- **TASK GOAL**
The answer must be the full set of records, repeated exactly.

────

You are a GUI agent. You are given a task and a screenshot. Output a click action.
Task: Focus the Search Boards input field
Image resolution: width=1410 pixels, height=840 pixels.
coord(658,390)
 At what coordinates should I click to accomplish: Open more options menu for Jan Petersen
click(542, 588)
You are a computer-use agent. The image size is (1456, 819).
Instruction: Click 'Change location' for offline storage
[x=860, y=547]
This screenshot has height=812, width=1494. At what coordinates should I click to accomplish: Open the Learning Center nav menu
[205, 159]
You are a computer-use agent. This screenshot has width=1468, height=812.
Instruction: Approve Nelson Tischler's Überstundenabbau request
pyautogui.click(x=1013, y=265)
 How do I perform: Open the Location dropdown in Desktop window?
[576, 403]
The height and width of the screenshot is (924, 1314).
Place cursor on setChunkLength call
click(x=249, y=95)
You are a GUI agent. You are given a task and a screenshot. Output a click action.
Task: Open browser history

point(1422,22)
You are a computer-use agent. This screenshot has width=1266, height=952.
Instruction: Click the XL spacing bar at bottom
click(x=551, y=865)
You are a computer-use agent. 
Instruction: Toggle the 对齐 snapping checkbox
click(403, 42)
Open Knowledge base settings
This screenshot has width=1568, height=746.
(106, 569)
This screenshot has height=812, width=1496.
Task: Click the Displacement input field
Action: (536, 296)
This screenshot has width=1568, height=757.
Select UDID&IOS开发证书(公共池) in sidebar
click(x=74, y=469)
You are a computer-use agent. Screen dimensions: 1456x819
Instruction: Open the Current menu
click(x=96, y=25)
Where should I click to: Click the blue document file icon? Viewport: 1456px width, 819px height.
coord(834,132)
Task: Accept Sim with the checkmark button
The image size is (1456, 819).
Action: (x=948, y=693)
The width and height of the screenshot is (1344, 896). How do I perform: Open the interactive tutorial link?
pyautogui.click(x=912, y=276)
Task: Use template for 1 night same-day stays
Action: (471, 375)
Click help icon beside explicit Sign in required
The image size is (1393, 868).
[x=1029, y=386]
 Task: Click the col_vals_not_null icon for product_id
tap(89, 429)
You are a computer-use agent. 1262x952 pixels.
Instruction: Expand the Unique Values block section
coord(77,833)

────

- **FINISHED EXERCISE**
You are a GUI agent. You are given a task and a screenshot. Output a click action.
Task: Focus the Search Boards input field
Image resolution: width=1410 pixels, height=840 pixels.
coord(658,390)
 At what coordinates should I click to accomplish: Open more options menu for Jan Petersen
click(542, 588)
You are a computer-use agent. The image size is (1456, 819).
Instruction: Click 'Change location' for offline storage
[x=860, y=547]
This screenshot has height=812, width=1494. At what coordinates should I click to accomplish: Open the Learning Center nav menu
[205, 159]
You are a computer-use agent. This screenshot has width=1468, height=812.
Instruction: Approve Nelson Tischler's Überstundenabbau request
pyautogui.click(x=1013, y=265)
 How do I perform: Open the Location dropdown in Desktop window?
[576, 403]
The height and width of the screenshot is (924, 1314).
Place cursor on setChunkLength call
click(x=249, y=95)
You are a GUI agent. You are given a task and a screenshot. Output a click action.
Task: Open browser history

point(1422,22)
You are a computer-use agent. This screenshot has width=1266, height=952.
Instruction: Click the XL spacing bar at bottom
click(x=551, y=865)
You are a computer-use agent. 
Instruction: Toggle the 对齐 snapping checkbox
click(403, 42)
Open Knowledge base settings
This screenshot has width=1568, height=746.
(106, 569)
This screenshot has height=812, width=1496.
Task: Click the Displacement input field
Action: (536, 296)
This screenshot has width=1568, height=757.
Select UDID&IOS开发证书(公共池) in sidebar
click(x=74, y=469)
You are a computer-use agent. Screen dimensions: 1456x819
Instruction: Open the Current menu
click(x=96, y=25)
Where should I click to: Click the blue document file icon? Viewport: 1456px width, 819px height.
coord(834,132)
Task: Accept Sim with the checkmark button
The image size is (1456, 819).
Action: (x=948, y=693)
The width and height of the screenshot is (1344, 896). How do I perform: Open the interactive tutorial link?
pyautogui.click(x=912, y=276)
Task: Use template for 1 night same-day stays
Action: (471, 375)
Click help icon beside explicit Sign in required
The image size is (1393, 868).
[x=1029, y=386]
 Task: Click the col_vals_not_null icon for product_id
tap(89, 429)
You are a computer-use agent. 1262x952 pixels.
Instruction: Expand the Unique Values block section
coord(77,833)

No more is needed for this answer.